それによるとカーナビ市場は「新車・中古車登録台数の回復で2016年度は復調したものの、増えたのはディーラーオプションナビ。市販ナビでもAV一体型ナビは前年をキープし、特に10万円未満の製品への人気が高い。単価アップが図れる、魅力ある商品の開発が求められている」と分析した。また、ドライブレコーダー市場については「高付加価値化と低価格化の二極化が進むが、カーナビとのシステム購入へシフトが進んでいる」と概況の説明を行った。

その後、商品説明のために登壇したJVCケンウッド オートモーティブ分野 市販事業部 商品企画部 渋谷英治氏は、このタイプMを「新たなる時代へ向けた“彩速”マスターモデル」と表現した。具体的には、8型大画面を採用したMDV-M805Lをラインアップに揃えたほか、全モデルに渋滞表示や速度履歴といった8つの情報をグラフィカルに表示する「新INFOウィンドウモード」を搭載。さらに彩速ナビとハイレゾ対応デバイスをBluetooth接続し、ハイレゾ音源をワイヤレスで楽しめる高音質コーデック「LDAC」も新採用した。

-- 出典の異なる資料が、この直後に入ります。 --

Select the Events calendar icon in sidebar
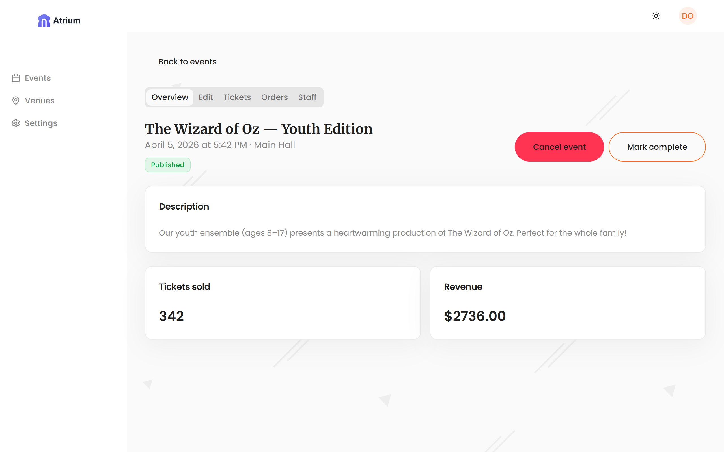The width and height of the screenshot is (724, 452). coord(16,78)
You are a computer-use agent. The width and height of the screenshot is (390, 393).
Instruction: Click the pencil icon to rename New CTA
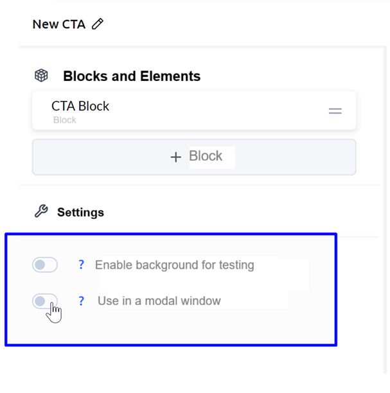(x=98, y=24)
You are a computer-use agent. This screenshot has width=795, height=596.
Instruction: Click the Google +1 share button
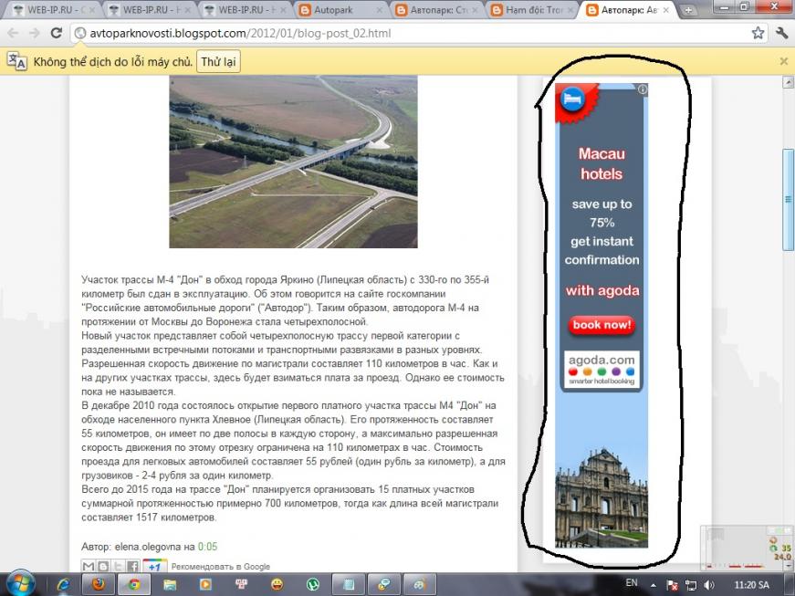(x=154, y=566)
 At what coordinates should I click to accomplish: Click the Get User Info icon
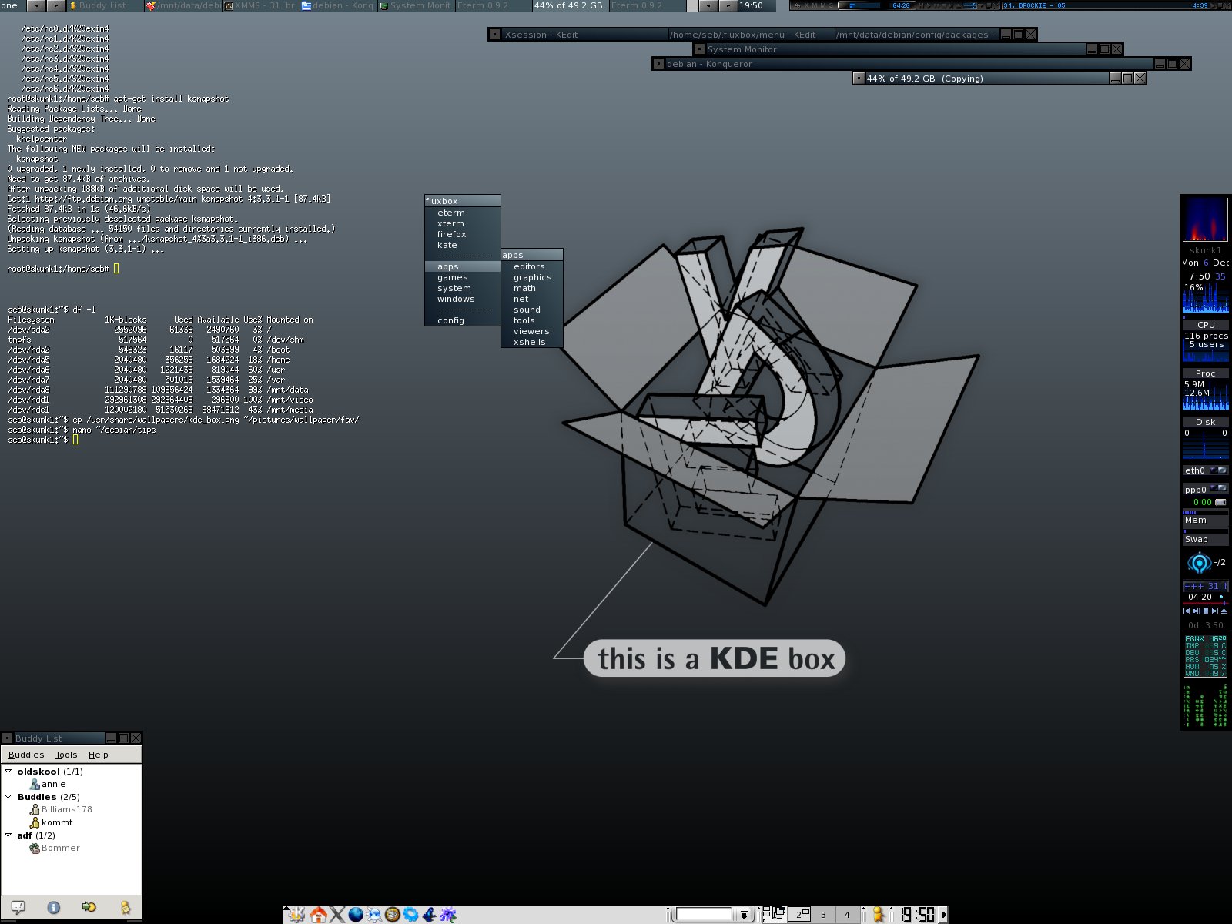coord(54,907)
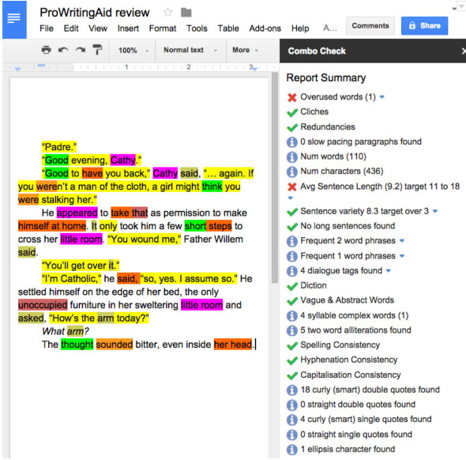466x460 pixels.
Task: Expand the Overused words (1) arrow
Action: (382, 97)
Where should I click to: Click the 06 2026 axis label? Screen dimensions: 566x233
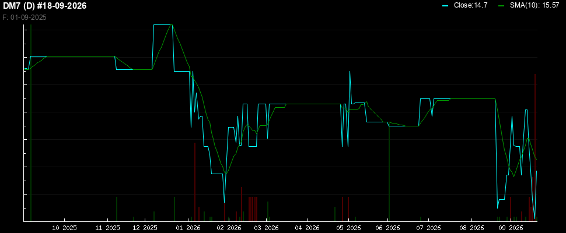tap(388, 228)
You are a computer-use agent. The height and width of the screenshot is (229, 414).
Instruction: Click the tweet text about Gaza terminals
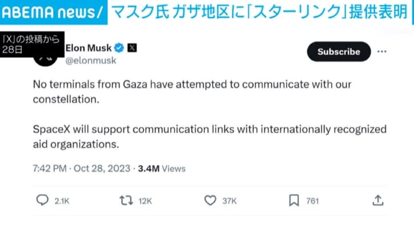point(192,91)
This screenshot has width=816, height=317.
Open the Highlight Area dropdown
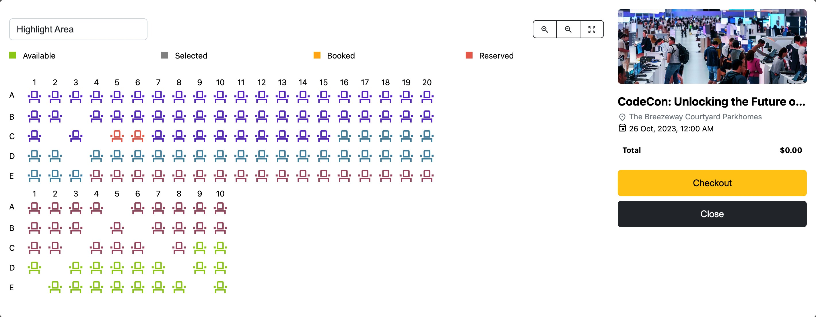[78, 29]
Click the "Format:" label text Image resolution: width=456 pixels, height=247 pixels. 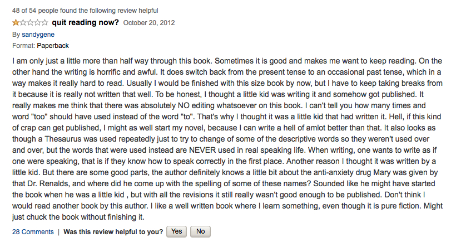pos(23,46)
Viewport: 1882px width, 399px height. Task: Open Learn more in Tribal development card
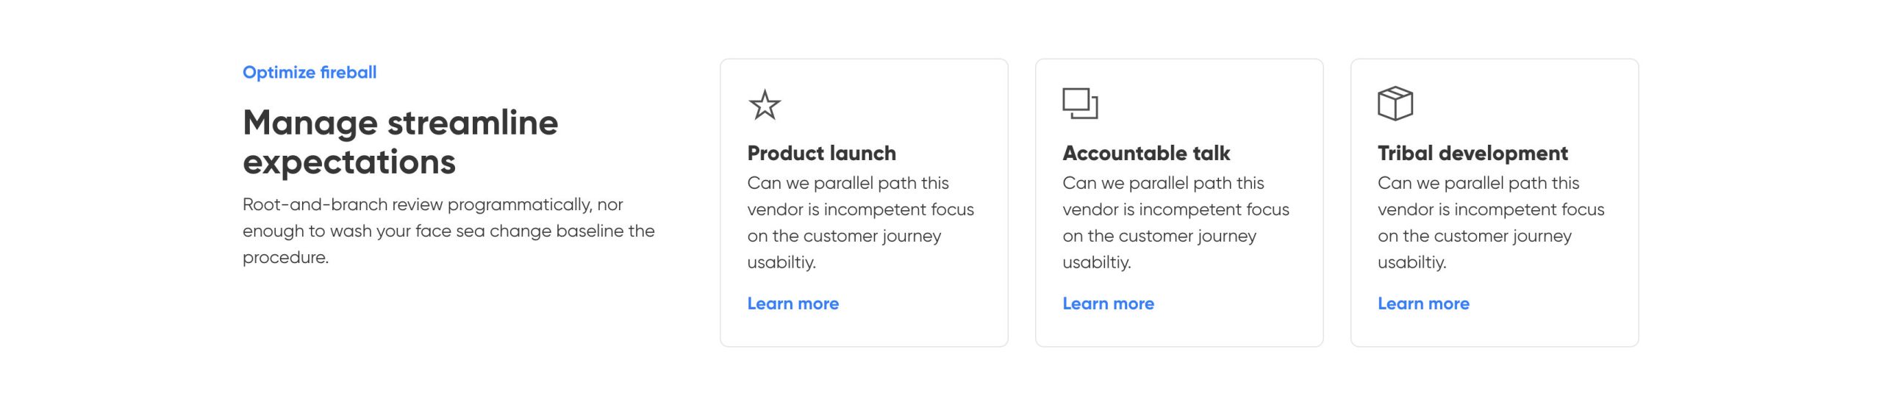click(x=1423, y=303)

デュアルコアCPUを搭載した高速描画技術「ジェットレスポンス エンジンIII」を前モデルから引き継いで採用。フリック操作やピンチ・イン/アウト操作などドラッグなどスマートフォンライクな素早いタッチ操作にも対応する。これは、メリハリのある高コントラスト「静電容量式タッチパネル+ホワイトLEDバックライト」をディスプレイに採用したことも大きい。また、直感的操作ができるよう、HOMEボタンに触れるとメイン操作ボタンが地図画面上に浮かび上がる「アクティブオーバーレイGUI」を採用した。

測位精度の向上も図られた。3軸のジャイロと3軸の加速度センサーを持つ「6軸ジャイロ」を新採用し、傾いた路面でも高精度に測位可能。特に山岳路や立体駐車場などでの自車位置精度が向上するという。

発表会が終わって内覧会へと移動すると、会場には多くのデモカーが並び、ハイレゾ音源を使った試聴が行えるようになっていた。ハイレゾにいち早く取り組んだケンウッドだけに、会場にいた担当者は、「ハードスペックは従来と同じでも、(機器としての)安定性が高まったことで音に対して大きな効果を生み出している。それにBluetoothを介してワイヤレスでハイレゾが楽しめるようになるLDACの搭載は多くのユーザーに支持されると期待している」と話した。

Bluetoothテザリングにも対応。ナビからスマートフォンなどのテザリングを経由することで「KENWOOD Drive Info.」を利用時はインターネットに接続可能。準天頂衛星「みちびき」への対応はもちろん、ロシアの衛星測位システム「グロナス」への対応も果たしている。渋滞情報に加え、気象・災害情報なども受信可能なFM多重放送「VICS WIDE」に対応しているのも見逃せない。

その他、会場には『スマート×連携』をコンセプトに基づく周辺機器も数多く出展。車両の前後にカメラを取り付けてカーナビの画面上でドライブレコーダーとしての表示を切り替えられる機能をはじめ、信号機との連携も可能とする「カーナビ連動型高度化光ビーコン」に対応したケンウッド独自のETC2.0車載機「ETC-N7000」も発表。これにより、ETC2.0からの情報だけでなく、光ビーコンからの情報受信もカーナビ側で反映できるようになっている。また、ケンウッド設立70周年を記念したキャンペーンの数々も披露されていた。